We could / should do X509Certificate2.Handle as well.

[tannergooding]

A couple of these seem like they wouldn't qualify given our definition of unsafe. Namely some of the ones marked only as BORDERLINE like this:

public unsafe System.IntPtr GetFunctionPointer();                  // BORDERLINE: returns a callable code address; invoking it is the unsafe op

That is, this is functionally the same as &foo or (T*)handle, neither of which are themselves unsafe { } operations. It's only the invocation/dereference (as the comment calls out) that is unsafe and which already requires unsafe { }.

The others all generally look good/correct at a glance.

[EgorBo]

That is, this is functionally the same as &foo or (T*)handle, neither of which are themselves unsafe { } operations. It's only the

Yeah I wasn't sure about this one. Removed.

We could / should do X509Certificate2.Handle as well.

@vcsjones note, we annotate members with unsafe if they meet any of the listed criteria, does Handle qualify?

[EgorBo]

I am also not fully sure in AllocateTypeAssociatedMemory

[tannergooding]

I am also not fully sure in AllocateTypeAssociatedMemory

I believe it is safe. The premise being that the API doesn't dereference any pointers, it simply returns one, and the one it returns is valid for the given size and alignment until the type is unloaded. It is only if the user dereferences it that it potentially becomes unsafe. The memory is likewise guaranteed zeroed and so there is no risk of leaking uninitialized data.

I believe we said the same for NativeMemory.Alloc, although that one is a bit more interesting in that it doesn't guarantee zeroing of the data. We may want to discuss whether the data being uninitialized at all makes it unsafe, or if such APIs are fine because any access to that uninitialized data is already unsafe. I don't have a preference, but it is effectively the difference between Alloc and AllocZeroed if we did want to disambiguate.

[vcsjones]

if they meet any of the listed criteria, does Handle qualify?

Hm, using that exact criteria, probably not.

### REQUIRED ACTION:
List each distinct username that appears in square brackets in the thread about unsafe API annotations.

### Saved entries:

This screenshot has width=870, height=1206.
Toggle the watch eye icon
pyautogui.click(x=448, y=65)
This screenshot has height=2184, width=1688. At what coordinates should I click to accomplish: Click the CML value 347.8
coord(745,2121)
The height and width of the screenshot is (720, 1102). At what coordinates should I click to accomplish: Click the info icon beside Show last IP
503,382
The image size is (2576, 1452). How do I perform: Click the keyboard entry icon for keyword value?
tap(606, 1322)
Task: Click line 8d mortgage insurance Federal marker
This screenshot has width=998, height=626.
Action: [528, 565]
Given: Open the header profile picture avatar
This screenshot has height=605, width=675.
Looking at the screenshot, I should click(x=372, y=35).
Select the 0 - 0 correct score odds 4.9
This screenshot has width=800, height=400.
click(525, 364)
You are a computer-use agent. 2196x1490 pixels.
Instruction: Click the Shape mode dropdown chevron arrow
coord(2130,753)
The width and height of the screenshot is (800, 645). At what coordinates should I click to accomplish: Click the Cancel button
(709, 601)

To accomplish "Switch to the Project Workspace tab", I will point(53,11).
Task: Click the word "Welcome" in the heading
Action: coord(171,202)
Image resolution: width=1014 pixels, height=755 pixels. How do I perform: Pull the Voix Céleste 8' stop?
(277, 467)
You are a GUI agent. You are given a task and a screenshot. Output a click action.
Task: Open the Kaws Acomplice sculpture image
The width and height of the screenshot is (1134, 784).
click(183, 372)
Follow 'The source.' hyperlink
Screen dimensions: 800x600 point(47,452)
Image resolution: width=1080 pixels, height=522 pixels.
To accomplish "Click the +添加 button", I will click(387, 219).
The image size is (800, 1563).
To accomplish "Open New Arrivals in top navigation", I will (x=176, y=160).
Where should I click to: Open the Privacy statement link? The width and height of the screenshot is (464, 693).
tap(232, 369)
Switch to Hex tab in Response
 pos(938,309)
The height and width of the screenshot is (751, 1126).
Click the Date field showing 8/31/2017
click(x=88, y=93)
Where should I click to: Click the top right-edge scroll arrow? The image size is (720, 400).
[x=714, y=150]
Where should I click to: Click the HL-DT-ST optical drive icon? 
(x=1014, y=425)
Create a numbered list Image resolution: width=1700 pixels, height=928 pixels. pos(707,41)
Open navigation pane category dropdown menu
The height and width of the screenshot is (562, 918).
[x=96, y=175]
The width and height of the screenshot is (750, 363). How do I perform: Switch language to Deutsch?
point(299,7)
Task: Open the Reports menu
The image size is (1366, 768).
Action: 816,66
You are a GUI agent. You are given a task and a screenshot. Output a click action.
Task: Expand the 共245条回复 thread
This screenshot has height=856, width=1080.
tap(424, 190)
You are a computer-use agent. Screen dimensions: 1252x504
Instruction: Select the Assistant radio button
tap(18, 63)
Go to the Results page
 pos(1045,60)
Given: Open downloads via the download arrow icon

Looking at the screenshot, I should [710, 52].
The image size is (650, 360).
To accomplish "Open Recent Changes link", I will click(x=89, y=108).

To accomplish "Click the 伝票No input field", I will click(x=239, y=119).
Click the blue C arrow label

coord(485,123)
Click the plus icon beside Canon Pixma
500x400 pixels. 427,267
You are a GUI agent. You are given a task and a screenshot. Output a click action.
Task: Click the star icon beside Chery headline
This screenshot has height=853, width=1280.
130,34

### SOLUTION TO THIS EXERCISE:
tannergooding, EgorBo, vcsjones